Carol has decided to experiment with hugelkultur in the garden this year. A hugelkultur garden bed consists of decaying wood and other compostable material from plants. This technique is supposed to create more fertility in the soil, and improve water retention. Given the ongoing drought here in northern California, improved water retention alone makes this technique worth trying.
Rather than build up a mound of decaying material, as is typical with hugelkultur, Carol got me to make a raised garden bed; with the tiny amount of space we have for our garden, this seemed to make the most sense. We got some cheap boards from a lumberyard, I scrounged some scrap wood for the corners, and in about an hour we put together a bed 96 inches long and 25 inches wide. Then we put in some partially finished compost, along with twigs and small branches.
In the photo above, we’ve put down a layer of partially finished compost; the two buckets behind the raised garden bed are more compost waiting to go in. Carol has started laying some twigs and branches on the compost. After this, she put down another layer of compost, and then added a layer of potting soil we purchased from the hardware store across the street.
Carol is also planning to set up a greywater system (she is something of an expert on the topic). We already collect greywater — we have to run about two and a half gallons of water before the water in the shower gets hot, so we collect this and use it for watering the garden. Given how bad the drought is, that wasn’t enough water, so she is looking at other easily accessible sources of greywater that we can use without annoying our very nice landlord.

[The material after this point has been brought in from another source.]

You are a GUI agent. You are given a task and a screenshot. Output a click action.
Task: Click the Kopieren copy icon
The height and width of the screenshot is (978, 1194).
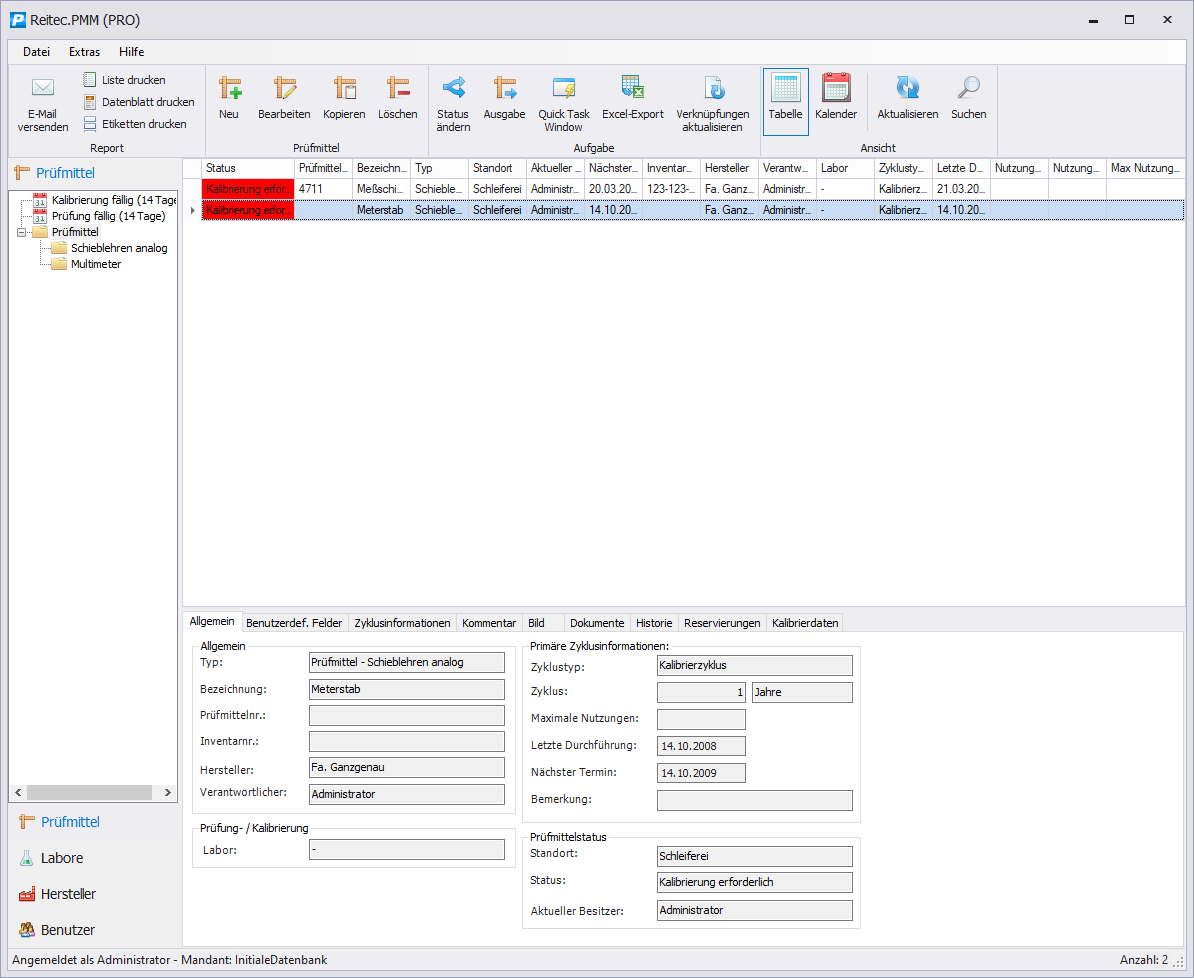coord(344,89)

If you look closely at the photo, you’ll see potatoes growing in the raised bed behind the new bed. Today they started wilting a little. The National Weather Service predicts “dry weather and above average temperatures are likely to persist into the first half of next week”; we’re going to have to start watering the garden now, right in the middle of the winter-wet season. This is global climate weirdness happening in front of our eyes; maybe hugelkultur is one small way to help restore some balance to an out-of-balance world.
Above: The bed with more twigs and branches, and more bins of partially finished compost ready to go on top (photo credit: Carol Steinfeld).